Opponents of the reform contend that a shift to the more expansive Daubert standard will lead to an increase in costs, mini-trials, prolonged litigation, and parties retaining experts to testify about other experts as well as the reliability of the principles and methods. Opposing counsel will likely argue that defense counsel is merely stalling the litigation with motions challenging plaintiff’s experts, there is meager precedent regarding Florida’s application of Daubert, and pivot to policy concerns regarding wastedmoney, time and judicial resources involved in expert challenges.
The new law will take effect on July 1, 2013. The reformed standard will apply to all cases tried on or after July 1, 2013, even if the case was filed prior to the enactment date. Moreover, for any cases retried following a favorable appellate decision after July 1, 2013, the case would likely be tried under Daubert. The effective date and temporal application of the law will present various issues in pending litigation. Practioners and clients alike with pending state court cases will be faced with procedural conundrums and strategic considerations.
Hypothetical #1: Several, if not all, expert depositions have already been taken but trial is post-enactment. Defense counsel may want to consider opening up any expert depositions for the limited purpose of determining any unknown basis to strike on Daubert grounds. Alternatively, defense counsel may seek to propound expert interrogatories to obtain that information.
Hypothetical #2: Several, if not all, expert depositions have already been taken but trial is post-enactment. Defense counsel did not update the Frye depositions and has not yet moved to strike any experts. Under such circumstances, defense counsel may want to strike the experts under Daubert.
Hypothetical #3: Several, if not all, expert depositions have already been taken but trial is post-enactment. Defense counsel has filed Frye motions to strike experts. Defense counsel may need to amend the motions applying the Daubert standard and conduct any necessary Daubert hearings.
Hypothetical #4: Post-enactment, plaintiff seeks to amend or substitute experts given the shift to Daubert. Will the Court allow plaintiffs in cases to do so? As a result, will all discovery be reopened or extended?
All in all, here is what can reasonably be anticipated. There will be varying degrees of understanding, adaptation, and rulings from different trial court judges given their varying levels of experiences in federal court and familiarity with Daubert. Pre-trial motion practice may see an increase in the early stages of the transition. The Florida Senate expected as much. Motions for continuance will likely be more liberally granted for pending cases that are set for trial close in time to the enactment date. Court dockets may experience a temporary backlog. A 2011 study on the effects of the Daubert standard revealed a noteworthy increase in Daubert challenges to all types of experts from 2000 to 2010. The study also revealed a 49% success rate of having experts stricken in whole or in part. Members of the plaintiff’s bar who are unaccustomed to litigating in federal court will be at a disadvantage.

§ **Record excerpts**

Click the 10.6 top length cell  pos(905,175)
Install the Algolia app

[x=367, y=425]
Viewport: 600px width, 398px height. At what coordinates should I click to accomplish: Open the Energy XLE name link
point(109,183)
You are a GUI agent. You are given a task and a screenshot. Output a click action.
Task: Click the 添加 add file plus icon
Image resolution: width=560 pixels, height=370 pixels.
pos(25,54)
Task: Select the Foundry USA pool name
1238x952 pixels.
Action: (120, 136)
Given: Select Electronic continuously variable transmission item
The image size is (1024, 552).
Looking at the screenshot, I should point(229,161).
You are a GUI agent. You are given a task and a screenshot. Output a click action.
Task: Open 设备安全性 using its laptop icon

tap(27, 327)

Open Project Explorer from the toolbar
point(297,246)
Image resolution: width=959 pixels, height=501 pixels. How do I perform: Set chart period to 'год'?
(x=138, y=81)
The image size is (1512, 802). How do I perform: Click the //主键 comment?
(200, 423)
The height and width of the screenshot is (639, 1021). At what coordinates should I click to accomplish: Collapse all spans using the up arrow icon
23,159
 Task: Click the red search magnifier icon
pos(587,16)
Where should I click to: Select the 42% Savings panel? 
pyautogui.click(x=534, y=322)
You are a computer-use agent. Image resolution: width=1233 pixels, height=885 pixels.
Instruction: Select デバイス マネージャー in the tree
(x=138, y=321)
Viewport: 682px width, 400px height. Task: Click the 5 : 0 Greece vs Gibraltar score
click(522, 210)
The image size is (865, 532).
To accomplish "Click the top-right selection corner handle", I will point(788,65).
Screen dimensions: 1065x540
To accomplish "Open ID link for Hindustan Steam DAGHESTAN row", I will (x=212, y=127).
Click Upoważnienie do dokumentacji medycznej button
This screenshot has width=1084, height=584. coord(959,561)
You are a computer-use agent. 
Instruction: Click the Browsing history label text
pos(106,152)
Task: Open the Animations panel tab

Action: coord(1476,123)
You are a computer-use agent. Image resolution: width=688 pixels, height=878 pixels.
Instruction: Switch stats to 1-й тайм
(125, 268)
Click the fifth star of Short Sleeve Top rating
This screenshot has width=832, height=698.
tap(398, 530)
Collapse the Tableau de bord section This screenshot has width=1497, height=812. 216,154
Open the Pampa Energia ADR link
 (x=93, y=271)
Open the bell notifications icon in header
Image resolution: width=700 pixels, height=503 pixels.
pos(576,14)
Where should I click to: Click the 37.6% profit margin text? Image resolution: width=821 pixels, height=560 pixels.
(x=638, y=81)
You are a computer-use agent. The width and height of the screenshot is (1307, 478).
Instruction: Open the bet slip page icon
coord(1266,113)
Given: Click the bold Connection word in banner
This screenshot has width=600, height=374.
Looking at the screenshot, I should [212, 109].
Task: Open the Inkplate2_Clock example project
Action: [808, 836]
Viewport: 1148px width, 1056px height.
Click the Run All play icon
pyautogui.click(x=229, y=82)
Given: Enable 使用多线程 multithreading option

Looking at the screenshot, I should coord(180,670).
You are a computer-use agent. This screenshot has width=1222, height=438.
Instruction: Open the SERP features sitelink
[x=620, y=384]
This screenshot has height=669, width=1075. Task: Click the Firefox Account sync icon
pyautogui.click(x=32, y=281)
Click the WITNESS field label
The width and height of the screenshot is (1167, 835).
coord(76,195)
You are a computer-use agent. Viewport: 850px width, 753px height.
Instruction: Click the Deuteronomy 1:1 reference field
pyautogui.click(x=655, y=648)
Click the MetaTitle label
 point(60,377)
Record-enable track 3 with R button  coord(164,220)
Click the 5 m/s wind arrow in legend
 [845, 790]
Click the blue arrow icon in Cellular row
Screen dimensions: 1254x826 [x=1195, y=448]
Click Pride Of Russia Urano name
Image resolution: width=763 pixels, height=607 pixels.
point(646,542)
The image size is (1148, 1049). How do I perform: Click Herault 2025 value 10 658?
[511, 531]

§ **Problems and tasks**
- a) From the excerpt on Florida's move to the Daubert standard, write out the passage starting with "Hypothetical #2: Several, if" and going on through "experts under Daubert.".
- b) According to the excerpt on Florida's move to the Daubert standard, what do opponents of the reform contend the shift will lead to? List every item they name.
- c) In the excerpt on Florida's move to the Daubert standard, what success rate did the 2011 study find for having experts stricken in whole or in part?
The listing plays no part in any of this.

§ **Expected results**
- a)
Hypothetical #2: Several, if not all, expert depositions have already been taken but trial is post-enactment. Defense counsel did not update the Frye depositions and has not yet moved to strike any experts. Under such circumstances, defense counsel may want to strike the experts under Daubert.

- b)
- An increase in costs
- Mini-trials
- Prolonged litigation
- Parties retaining experts to testify about other experts as well as the reliability of the principles and methods

- c) A 49% success rate.